Increasing population immunity compared to last year. As a result of Omicron’s high level of contagiousness, it blanketed the country with infections, even among vaccinated people. This tragically resulted in widespread loss of life. Omicron continues to cause largely preventable deaths and ongoing devastation in people who are living. The resulting immunity from Omicron infections is of course not what anyone wanted. It’s simply that Omicron infected so many people that, as a result, we have ended up having more total immunity as individuals and as a population. This should offer some protection against future variants and outbreaks, but how much and for how long? Only time (and people a lot smarter than me) will tell.
Therapeutics. We now have preventatives and treatments for high-risk patients (that are not to be used as a substitute for vaccination). Evusheld is a twice yearly injection of monoclonal antibodies as a preventative. Paxlovid is an oral antiviral tablet prescribed if and when high-risk patients are diagnosed with COVID. These two developments are reason for hope for our most vulnerable populations.

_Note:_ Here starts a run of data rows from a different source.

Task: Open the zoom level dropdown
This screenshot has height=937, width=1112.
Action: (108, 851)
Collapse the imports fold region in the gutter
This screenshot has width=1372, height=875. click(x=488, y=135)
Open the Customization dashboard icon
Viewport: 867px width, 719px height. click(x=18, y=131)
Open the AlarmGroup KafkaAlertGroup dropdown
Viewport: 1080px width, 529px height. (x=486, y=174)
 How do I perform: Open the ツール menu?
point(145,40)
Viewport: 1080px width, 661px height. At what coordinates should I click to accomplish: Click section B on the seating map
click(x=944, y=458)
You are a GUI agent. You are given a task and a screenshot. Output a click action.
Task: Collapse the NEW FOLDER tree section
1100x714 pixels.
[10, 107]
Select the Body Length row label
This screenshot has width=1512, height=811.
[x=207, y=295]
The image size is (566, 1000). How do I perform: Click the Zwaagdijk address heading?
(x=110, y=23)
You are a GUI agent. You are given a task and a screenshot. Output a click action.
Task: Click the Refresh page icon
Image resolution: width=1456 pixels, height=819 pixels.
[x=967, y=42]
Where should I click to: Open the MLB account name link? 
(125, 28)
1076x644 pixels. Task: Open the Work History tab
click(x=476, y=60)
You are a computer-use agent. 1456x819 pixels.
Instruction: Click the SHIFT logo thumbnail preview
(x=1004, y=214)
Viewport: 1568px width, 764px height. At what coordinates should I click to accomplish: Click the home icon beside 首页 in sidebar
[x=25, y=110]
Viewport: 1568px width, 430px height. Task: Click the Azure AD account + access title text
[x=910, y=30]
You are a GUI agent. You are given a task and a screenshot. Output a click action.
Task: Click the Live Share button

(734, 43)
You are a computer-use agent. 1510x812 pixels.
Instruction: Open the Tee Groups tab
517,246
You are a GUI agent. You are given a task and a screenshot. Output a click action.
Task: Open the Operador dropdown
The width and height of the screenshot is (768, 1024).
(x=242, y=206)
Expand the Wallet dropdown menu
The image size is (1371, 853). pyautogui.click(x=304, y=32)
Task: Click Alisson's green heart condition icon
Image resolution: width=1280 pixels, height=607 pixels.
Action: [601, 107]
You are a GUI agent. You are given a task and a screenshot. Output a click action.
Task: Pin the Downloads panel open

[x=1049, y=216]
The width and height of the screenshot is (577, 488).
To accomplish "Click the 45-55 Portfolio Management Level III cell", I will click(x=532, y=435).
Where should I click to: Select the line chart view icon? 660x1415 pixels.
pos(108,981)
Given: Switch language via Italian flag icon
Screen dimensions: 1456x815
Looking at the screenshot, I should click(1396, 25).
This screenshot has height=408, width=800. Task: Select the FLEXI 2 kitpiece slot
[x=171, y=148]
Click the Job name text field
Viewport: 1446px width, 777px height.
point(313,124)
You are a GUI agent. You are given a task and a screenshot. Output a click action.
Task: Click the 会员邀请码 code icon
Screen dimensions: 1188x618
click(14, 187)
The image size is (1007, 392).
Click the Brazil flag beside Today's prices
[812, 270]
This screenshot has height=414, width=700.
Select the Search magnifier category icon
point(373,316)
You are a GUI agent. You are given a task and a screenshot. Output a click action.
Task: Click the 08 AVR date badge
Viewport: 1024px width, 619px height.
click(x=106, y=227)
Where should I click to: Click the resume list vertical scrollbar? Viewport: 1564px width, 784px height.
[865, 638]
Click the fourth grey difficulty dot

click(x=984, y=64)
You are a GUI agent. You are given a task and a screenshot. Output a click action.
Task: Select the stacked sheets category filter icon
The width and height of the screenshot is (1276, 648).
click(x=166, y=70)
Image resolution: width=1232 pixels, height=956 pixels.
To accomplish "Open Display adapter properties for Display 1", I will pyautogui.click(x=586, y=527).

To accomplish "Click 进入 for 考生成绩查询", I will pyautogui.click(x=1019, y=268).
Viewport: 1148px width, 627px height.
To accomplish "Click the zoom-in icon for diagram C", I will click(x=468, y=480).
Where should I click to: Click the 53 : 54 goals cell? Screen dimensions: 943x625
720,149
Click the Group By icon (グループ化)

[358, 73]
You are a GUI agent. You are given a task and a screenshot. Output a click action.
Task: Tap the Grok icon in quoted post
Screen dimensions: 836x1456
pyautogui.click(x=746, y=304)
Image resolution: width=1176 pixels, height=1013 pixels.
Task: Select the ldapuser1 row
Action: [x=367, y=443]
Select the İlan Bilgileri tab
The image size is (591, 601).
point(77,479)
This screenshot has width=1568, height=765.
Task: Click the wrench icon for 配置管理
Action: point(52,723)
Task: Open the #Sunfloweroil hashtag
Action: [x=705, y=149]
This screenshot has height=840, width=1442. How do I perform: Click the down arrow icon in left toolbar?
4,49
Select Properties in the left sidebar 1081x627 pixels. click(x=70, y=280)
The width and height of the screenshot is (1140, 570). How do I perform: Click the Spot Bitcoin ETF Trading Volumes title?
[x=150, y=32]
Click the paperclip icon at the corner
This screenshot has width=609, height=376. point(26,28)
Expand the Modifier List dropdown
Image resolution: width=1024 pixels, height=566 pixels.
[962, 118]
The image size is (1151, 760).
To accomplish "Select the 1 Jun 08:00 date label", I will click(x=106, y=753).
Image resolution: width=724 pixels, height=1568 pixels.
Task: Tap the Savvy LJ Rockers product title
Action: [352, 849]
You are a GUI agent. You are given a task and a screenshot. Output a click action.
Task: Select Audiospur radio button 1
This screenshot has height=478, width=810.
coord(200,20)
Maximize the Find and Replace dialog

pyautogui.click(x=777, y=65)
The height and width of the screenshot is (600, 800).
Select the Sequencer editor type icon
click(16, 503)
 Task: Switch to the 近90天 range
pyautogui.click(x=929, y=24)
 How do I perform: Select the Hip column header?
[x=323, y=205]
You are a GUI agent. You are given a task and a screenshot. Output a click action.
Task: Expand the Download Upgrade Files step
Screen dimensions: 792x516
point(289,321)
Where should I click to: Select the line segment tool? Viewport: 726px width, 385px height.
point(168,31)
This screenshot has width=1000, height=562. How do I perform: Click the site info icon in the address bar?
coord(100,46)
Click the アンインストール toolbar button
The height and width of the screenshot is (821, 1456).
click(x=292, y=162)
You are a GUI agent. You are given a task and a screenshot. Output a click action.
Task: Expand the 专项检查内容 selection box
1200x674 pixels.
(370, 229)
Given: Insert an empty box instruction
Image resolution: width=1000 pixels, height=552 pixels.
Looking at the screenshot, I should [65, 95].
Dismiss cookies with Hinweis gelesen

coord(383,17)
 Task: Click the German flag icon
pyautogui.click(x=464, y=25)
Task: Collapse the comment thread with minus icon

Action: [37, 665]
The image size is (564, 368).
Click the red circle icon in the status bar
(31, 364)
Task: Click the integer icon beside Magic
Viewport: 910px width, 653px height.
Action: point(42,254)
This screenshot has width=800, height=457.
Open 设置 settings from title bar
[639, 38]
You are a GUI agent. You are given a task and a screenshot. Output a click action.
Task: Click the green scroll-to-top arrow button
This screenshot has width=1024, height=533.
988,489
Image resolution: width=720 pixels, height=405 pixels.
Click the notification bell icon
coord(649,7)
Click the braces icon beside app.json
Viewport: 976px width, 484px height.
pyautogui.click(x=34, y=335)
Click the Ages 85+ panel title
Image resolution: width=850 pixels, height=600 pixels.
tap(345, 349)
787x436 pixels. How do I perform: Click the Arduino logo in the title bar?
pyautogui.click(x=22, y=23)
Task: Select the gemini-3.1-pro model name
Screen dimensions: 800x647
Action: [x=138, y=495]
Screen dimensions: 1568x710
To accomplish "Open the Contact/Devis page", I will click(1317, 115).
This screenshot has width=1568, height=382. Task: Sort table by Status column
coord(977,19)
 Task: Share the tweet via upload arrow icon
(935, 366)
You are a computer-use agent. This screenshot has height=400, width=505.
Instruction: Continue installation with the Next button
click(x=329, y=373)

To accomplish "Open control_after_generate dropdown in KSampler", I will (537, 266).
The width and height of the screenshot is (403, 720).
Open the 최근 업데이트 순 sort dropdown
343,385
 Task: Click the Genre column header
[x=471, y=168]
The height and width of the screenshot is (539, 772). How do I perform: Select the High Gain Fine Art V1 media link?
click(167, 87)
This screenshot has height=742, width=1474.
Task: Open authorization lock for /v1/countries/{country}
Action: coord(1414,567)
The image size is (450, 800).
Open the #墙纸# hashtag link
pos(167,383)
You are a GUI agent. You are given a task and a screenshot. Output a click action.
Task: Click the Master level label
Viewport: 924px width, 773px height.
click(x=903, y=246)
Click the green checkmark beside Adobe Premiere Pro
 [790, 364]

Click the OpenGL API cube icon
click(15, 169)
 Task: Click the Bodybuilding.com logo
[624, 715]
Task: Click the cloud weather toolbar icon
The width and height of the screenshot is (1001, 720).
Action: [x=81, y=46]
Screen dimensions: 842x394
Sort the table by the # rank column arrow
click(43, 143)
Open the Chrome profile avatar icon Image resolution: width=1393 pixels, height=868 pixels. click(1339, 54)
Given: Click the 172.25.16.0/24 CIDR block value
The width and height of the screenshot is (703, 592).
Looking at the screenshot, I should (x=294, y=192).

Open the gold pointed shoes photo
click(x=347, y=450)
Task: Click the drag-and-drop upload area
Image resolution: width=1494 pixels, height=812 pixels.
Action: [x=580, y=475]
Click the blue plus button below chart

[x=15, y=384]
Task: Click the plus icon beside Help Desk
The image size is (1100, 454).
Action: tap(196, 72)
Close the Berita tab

But how can we have hope amidst chaos? How can we lift mask mandates when COVID continues to run roughshod through the world? Last week I wrote about “holding paradox.” It means thinking about things as “both-ands” instead of “either-ors.” It’s about abandoning absolutism and black-or-white thinking. It’s about grappling with existential crises like war, climate change, and structural racism while simultaneously living our lives. To me, holding paradox feels like a necessary skill in these highly polarized times.
Indeed, by removing mandated face coverings, we’ve unmasked other problems. We are more divided than ever. Economic, social, and educational inequities have widened. We’re still woefully behind in vaccinating our highest-risk populations, ventilating indoor public spaces, and understanding long-COVID.
As individuals, we’re behind on our cancer screenings and check-ups. We’re due for some rest and reconnections with loved ones. We need to thaw out from the winter and shore up energy for the next COVID wave—whether it’s six months, six years, or six decades from now.
So no—I don’t have FONO right now. I have a fear of not improving on our old normal. I want my kids unmasked. But I mostly want a better future for them and for all kids—a future where they can express differing opinions and engage in meaningful conversations. Where our children appreciate the diversity of people’s lived experiences and still challenge the status quo. Where the world is more equitable and fair. Where public health messaging is rooted in facts and nuance and stripped of shame and fear. Where our children can protect themselves from disease and despair in tandem.
In closing, I’ll tell you my personal paradox of the moment. It’s the thing that’s giving me sorrow and joy ALL AT ONCE: My wonderful assistant and medical mentee, Mariam, is leaving me this week to become a doctor. She and I have stood shoulder to shoulder throughout the entire pandemic. I couldn’t be more grateful to her. I also couldn’t be prouder. She gives me hope for the future of medicine. Let’s wish her all the best.